Он снял с гвоздя кожух и отправился на улицу, чтобы отбросить от калитки снег, — Исаак Христофорович всю зиму умудрялся ходить в башмаках.

А Григорий возился с самоваром и думал о том, как много дало ему знакомство с Лалаянцем. Правда, он никогда не чувствовал себя с ним так же свободно, как с Бабушкиным. То ли разница в возрасте, то ли в высшей степени интеллигентная внешность Исаака Христофоровича — окладистая аккуратная бородка, пышная шевелюра, неизменное пенсне — заставляли его быть сдержанным.

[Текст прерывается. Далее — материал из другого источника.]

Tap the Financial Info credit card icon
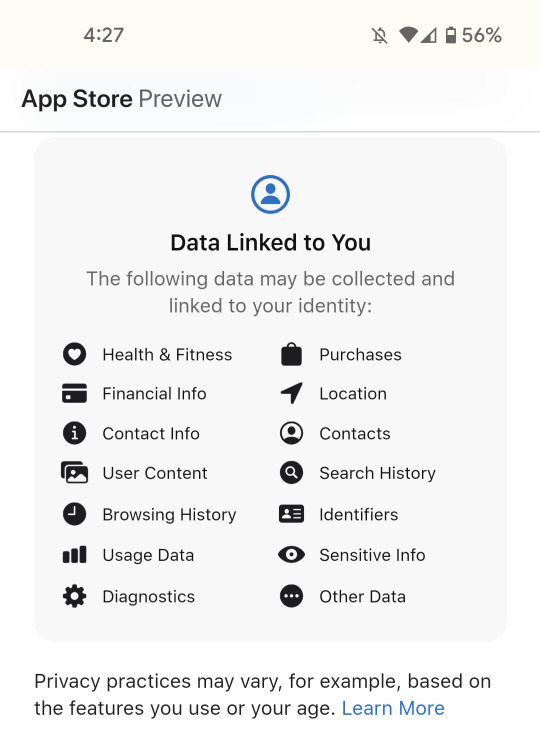Image resolution: width=540 pixels, height=749 pixels. 74,394
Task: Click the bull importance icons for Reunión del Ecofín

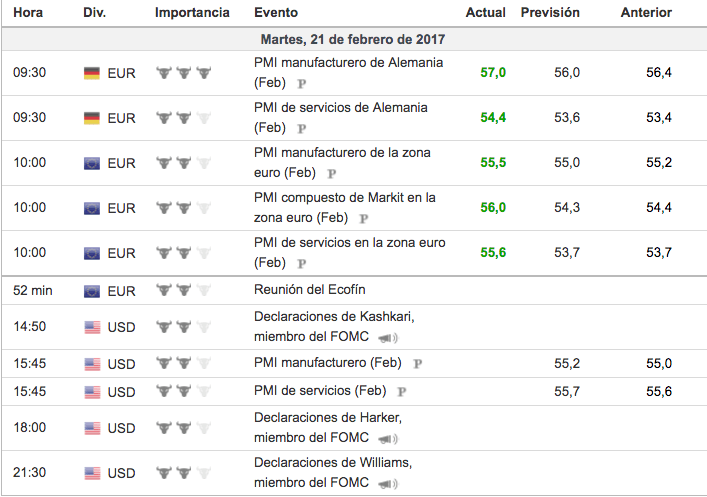Action: pyautogui.click(x=184, y=291)
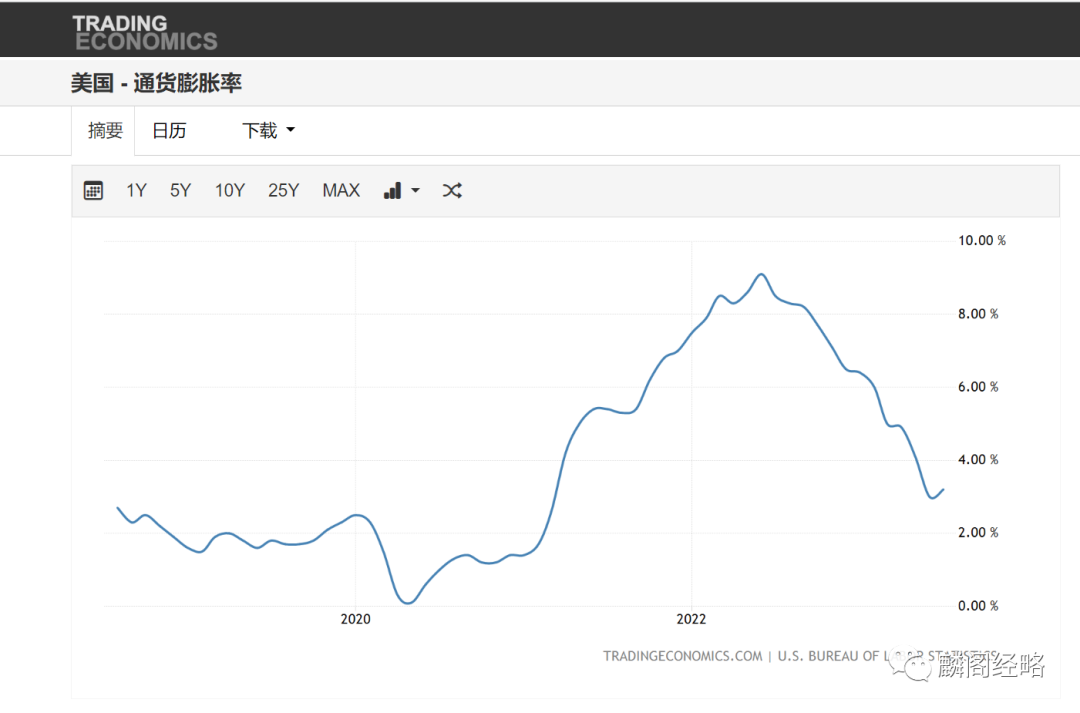Click the TRADINGECONOMICS.COM source link

683,656
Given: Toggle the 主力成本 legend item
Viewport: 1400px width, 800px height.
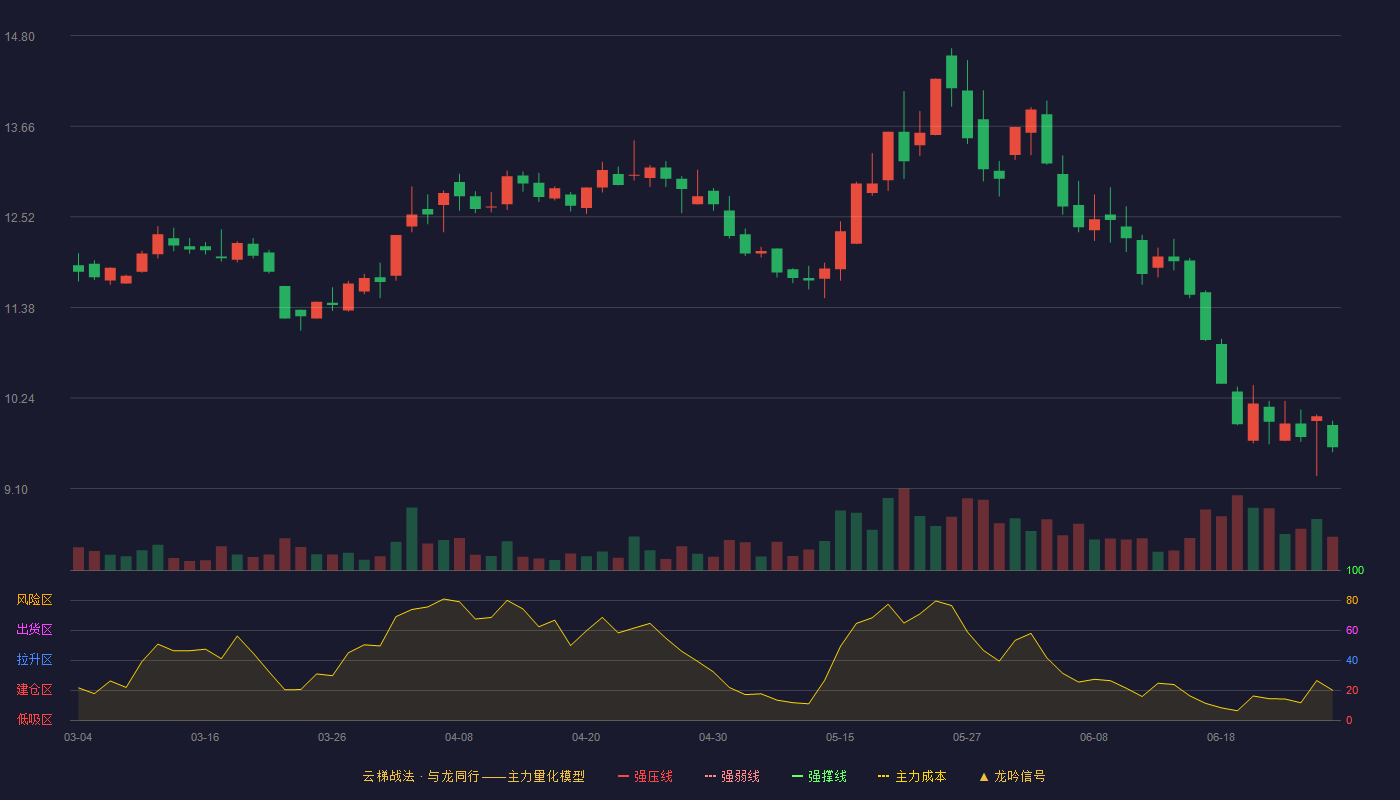Looking at the screenshot, I should [912, 776].
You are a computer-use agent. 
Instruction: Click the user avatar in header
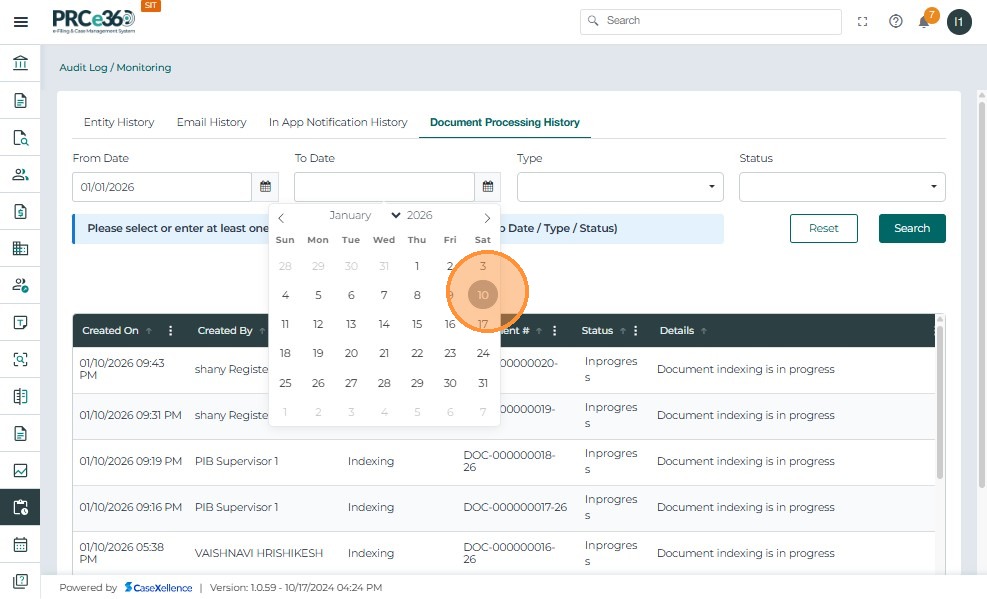959,22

Петровский вспомнил, как однажды Лалаянц сказал ему: «В воскресенье, ровно в полдень, возьми на руки хозяйскую Мурку и сядь на скамейку у забора. К тебе подойдет человек в пиджаке поверх черной косоворотки и спросит: „Не продаешь ли кошечку?“ А ты ответишь ему: „Самим мыши житья не дают“. Он пойдет дальше, и ты свободен». Григорий тогда не выдержал и спросил: «При чем тут кошечка?», а Исаак Христофорович ответил: «А зачем тебе это знать? Я держу в тайне смысл и подробности дела не потому, что считаю тебя неспособным выполнять серьезные и ответственные задания, а ради конспирации. Имей в виду, что жандармские следователи — неплохие психологи. Если ты что-нибудь знаешь, но изо всех сил стараешься показать, что тебе ничего не известно, они не поверят и будут мучить, пока не вытянут язык».

Тогда Григорий внутренне запротестовал: он был убежден, что из него-то уж никто ничего не вытянет, но, поразмыслив, решил, что Лалаянц говорит не зря — ведь недаром отсидел в страшных петербургских «Крестах», а теперь руководит здесь, в Екатеринославе, городскими кружками, куда входят марксисты-интеллигенты.

Сегодня он чувствовал особую ответственность: впервые у него на квартире собираются товарищи для большого разговора. Ненароком взглянул в потемневшее зеркало хозяйки: молодое лицо, темно-карие глаза под широкими бровями, коротко остриженные густые волосы. Григорий вытащил и надел новую синюю косоворотку. «Совсем как у Ивана Васильевича», — подумал он.